I studied in Dublin, the US and Belgium. I was a researcher at the Law Reform Commission, I tutored at the National University of Ireland in Dublin and Galway, and I trained and qualified with A&L Goodbody. Two years post-qualification I moved to London to join Slaughter and May’s IP/IT group; before returning to A&L Goodbody, I joined the technology group at Olswang (now CMS).
What drew you to your area of practice?
As a junior lawyer, it was a developing area of law. It was one that I could get stuck into, take ownership of and develop an expertise.
Rejoining A&L Goodbody’s commercial and technology team as a partner has been a highlight. It had a real sense of homecoming.
Advice for young lawyers?
Show your enthusiasm for the area. Get involved with all things data within and outside your organisation.
If you hadn’t been a lawyer...
I almost joined An Garda Síochána, the Irish police. I also almost became a teacher. I went so far as to do the interview for teacher training for history and the Irish language, Gaeilge.
What will data lawyers be advising on in 10 years?
Data will continue to be key. The digital age will evolve with innovation, AI and robotics. The GDPR and EU e-Privacy Regulation will still be the cornerstone of EU data protection legislation. This will throw up societal and legal challenges for individuals, businesses, advisers, regulators and the judiciary. Legislatures will consider if these challenges can be met by a GDPR and e-Privacy 2.0, or whether it is time for wholesale reform.
Most significant current trend in your jurisdiction?

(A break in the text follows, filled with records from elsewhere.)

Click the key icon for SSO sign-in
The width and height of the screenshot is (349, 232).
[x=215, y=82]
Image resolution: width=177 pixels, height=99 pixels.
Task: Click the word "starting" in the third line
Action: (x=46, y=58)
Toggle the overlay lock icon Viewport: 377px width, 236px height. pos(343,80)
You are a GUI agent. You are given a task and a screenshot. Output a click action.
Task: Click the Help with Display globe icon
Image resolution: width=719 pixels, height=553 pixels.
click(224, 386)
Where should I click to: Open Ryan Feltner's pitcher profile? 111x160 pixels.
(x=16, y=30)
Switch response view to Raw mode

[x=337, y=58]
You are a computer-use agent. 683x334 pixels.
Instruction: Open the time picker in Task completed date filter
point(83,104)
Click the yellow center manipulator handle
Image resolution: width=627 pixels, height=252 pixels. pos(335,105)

Interest in what the enforcement priorities of Ireland’s Data Protection Commission will be are centre stage for many businesses. The potential for the DPC to influence the development of European and international data protection laws has increased exponentially over the past number of years.
What do you do to relax?
I run ultras. I have done ultras here in Ireland and abroad including the Kerry Way Ultra (120 miles in consecutive 40 hours), Wicklow Way Ultra, Glacier Lakes, the Marathon des Sables (twice!) and Transgrancanaria.